## 练习活动
改写下方关于flrB、flrC基因缺失的文字，从“通过刚果红吸附实验检测细菌胞”开始，一直到“多糖组分减少，从而导致生物被膜形成减少。”为止，把其中的“野生型”换成“野生株”。

## 阅读摘录
######

图4 细菌鞭毛合成基因和生物被膜基质编码基因的相对表达变化（n=3）Fig.4 Relative expression changes of bacterial flagellar synthesis and biofilm components genes

2.5 flrB、flrC基因缺失对胞外多糖分泌的影响

通过刚果红吸附实验检测细菌胞外多糖产生量，结果显示，与野生型相比，ΔflrB和ΔflrC的胞外多糖产生量分别下降了18.4%和14.2%（图5），该结果与2.3 中ΔflrB和ΔflrC生物被膜形成量减少的表型相符，表明flrB和flrC基因缺失后细菌胞外基质中多糖组分减少，从而导致生物被膜形成减少。

图5 细菌鞭胞外多糖含量检测（n=3）Fig.5 Exopolysaccharide formation test

2.6 flrB、flrC 基因缺失后对草鱼肾细胞CIK 黏附能力影响

与野生株相比，flrB基因缺失后细菌对草鱼肾细胞CIK 细胞黏附下降了23.2%，flrC基因缺失后对草鱼CIK 细胞黏附下降了18.2%（图6），表明双组分系统FlrBC参与细胞黏附过程。

######

## 记录数据

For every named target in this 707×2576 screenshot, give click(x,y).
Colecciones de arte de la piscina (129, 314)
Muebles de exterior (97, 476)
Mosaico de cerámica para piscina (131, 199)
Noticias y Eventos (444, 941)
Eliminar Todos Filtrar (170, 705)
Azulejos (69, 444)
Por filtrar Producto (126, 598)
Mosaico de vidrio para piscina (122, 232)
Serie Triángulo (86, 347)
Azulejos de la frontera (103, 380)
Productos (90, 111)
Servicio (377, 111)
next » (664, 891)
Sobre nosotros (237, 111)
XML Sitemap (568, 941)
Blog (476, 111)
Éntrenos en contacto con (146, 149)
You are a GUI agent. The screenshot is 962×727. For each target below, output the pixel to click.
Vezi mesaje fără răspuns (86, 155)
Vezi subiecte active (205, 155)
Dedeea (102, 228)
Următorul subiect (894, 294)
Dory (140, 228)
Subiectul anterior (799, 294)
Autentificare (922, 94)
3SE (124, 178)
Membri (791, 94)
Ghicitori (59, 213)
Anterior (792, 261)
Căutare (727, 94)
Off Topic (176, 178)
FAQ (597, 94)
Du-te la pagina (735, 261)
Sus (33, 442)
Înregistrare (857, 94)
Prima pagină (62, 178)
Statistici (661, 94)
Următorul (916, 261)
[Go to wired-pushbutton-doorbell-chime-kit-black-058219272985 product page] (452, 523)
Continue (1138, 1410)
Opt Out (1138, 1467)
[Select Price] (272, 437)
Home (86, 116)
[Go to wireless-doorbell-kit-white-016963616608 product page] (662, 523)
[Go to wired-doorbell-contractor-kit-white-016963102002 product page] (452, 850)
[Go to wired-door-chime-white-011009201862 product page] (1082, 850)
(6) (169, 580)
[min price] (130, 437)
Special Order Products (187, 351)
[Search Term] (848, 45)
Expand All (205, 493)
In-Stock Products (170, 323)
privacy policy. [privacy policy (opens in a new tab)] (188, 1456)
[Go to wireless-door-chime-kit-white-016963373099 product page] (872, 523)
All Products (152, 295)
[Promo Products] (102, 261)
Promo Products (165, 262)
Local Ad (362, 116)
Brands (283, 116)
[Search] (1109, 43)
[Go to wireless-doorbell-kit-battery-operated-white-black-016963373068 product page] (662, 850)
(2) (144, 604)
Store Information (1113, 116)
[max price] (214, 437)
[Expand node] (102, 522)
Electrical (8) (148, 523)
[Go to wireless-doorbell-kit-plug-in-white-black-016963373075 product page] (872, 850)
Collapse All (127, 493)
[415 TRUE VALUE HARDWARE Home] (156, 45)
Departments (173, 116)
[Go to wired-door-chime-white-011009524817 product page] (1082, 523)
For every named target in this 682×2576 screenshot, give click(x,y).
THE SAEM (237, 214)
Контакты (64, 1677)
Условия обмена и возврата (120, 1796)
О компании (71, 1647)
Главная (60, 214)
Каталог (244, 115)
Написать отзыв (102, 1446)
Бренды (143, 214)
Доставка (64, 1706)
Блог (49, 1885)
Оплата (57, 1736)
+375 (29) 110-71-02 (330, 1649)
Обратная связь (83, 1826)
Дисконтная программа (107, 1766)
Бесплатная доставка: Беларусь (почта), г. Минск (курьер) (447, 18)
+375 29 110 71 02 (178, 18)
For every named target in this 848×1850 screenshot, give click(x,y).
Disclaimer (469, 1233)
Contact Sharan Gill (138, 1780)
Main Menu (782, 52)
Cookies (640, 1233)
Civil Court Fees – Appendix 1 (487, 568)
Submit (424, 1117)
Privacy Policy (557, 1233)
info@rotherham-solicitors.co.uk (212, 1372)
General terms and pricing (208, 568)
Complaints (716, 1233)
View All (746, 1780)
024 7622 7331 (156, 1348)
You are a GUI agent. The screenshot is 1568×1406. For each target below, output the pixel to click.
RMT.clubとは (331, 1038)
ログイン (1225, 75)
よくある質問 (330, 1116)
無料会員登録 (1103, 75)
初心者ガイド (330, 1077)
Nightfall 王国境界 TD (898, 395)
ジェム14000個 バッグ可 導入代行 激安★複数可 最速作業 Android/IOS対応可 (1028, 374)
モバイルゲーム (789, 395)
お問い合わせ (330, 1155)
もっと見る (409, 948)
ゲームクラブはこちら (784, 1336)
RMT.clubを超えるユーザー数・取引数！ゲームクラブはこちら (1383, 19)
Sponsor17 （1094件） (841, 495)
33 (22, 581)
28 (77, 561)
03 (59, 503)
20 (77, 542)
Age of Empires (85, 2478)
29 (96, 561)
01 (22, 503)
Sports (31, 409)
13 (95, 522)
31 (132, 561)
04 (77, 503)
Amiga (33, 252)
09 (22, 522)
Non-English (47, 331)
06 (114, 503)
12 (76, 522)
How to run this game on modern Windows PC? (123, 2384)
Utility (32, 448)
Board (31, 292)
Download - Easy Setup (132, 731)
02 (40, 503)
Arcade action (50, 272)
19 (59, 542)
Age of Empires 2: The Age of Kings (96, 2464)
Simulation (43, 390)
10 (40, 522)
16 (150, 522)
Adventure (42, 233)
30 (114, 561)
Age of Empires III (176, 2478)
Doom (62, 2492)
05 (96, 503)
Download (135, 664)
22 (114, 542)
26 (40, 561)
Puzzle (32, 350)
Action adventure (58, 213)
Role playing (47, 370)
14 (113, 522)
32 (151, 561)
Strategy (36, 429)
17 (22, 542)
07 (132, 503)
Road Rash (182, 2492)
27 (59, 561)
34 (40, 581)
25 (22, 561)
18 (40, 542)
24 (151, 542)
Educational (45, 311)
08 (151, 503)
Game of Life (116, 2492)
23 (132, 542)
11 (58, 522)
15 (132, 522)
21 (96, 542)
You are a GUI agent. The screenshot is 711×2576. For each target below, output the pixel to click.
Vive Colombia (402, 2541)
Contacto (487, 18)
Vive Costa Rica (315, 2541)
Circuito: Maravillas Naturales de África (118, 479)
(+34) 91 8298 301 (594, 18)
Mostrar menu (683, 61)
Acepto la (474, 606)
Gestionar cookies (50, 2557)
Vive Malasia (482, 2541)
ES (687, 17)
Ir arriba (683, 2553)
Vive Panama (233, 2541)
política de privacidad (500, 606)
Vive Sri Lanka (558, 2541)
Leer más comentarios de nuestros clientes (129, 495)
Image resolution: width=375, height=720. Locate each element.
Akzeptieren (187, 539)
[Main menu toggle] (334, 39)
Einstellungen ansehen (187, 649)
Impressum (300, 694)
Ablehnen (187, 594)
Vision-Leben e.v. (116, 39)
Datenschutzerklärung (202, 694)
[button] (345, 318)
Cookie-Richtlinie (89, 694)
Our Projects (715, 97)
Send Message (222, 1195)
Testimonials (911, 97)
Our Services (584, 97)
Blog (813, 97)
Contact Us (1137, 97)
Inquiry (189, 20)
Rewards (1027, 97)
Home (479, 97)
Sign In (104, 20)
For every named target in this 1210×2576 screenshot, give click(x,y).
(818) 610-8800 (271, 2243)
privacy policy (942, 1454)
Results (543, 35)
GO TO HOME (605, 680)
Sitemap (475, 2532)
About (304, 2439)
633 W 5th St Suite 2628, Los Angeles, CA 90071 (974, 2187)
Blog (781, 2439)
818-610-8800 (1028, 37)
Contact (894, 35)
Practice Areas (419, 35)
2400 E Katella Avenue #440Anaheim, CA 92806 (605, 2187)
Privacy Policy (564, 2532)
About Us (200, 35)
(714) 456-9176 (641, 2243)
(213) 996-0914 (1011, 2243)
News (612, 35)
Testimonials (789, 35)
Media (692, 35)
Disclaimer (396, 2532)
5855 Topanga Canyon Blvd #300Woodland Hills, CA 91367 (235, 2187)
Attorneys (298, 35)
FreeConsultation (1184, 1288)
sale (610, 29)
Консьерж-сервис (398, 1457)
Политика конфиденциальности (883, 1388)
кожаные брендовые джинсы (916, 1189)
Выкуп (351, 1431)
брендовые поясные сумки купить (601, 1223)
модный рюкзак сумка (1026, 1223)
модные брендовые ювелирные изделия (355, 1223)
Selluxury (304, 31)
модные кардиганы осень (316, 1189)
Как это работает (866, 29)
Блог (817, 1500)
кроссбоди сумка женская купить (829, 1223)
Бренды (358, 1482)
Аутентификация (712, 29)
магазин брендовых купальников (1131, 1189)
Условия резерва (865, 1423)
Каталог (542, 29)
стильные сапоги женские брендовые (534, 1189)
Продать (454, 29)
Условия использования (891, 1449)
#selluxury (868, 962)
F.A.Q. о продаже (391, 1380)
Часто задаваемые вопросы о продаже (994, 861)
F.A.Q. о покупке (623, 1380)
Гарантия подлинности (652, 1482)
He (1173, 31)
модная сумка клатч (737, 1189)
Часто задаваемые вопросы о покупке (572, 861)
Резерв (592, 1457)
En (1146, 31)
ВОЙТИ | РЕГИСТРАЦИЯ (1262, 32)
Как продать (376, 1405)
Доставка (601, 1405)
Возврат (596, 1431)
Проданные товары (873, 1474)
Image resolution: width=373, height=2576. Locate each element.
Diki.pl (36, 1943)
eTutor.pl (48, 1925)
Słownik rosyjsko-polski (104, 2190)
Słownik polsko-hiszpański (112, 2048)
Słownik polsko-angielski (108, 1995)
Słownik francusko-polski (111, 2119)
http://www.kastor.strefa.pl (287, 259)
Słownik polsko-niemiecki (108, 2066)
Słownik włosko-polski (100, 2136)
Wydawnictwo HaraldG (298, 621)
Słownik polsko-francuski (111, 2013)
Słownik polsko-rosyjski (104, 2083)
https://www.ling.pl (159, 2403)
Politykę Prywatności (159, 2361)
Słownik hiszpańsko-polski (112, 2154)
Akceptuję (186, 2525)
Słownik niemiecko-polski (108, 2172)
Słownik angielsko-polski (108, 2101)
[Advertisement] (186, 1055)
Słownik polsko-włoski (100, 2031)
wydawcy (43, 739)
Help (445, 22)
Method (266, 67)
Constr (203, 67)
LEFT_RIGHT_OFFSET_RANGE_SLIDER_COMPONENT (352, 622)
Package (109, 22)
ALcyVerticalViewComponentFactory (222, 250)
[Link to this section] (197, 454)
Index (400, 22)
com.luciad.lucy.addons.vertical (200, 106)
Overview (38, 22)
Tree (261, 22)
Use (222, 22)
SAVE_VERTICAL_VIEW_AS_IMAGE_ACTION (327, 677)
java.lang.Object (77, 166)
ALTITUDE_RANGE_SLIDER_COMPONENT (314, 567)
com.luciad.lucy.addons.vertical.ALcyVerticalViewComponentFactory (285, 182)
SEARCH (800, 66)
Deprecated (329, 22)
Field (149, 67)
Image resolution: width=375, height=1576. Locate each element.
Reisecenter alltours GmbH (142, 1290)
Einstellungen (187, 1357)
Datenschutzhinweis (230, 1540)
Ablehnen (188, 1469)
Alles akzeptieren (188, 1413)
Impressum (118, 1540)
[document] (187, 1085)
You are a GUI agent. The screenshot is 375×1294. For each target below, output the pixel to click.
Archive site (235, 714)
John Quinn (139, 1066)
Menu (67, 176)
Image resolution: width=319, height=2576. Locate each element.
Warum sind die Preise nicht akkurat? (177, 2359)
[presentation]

######

## 问题解答
通过刚果红吸附实验检测细菌胞外多糖产生量，结果显示，与野生株相比，ΔflrB和ΔflrC的胞外多糖产生量分别下降了18.4%和14.2%（图5），该结果与2.3 中ΔflrB和ΔflrC生物被膜形成量减少的表型相符，表明flrB和flrC基因缺失后细菌胞外基质中多糖组分减少，从而导致生物被膜形成减少。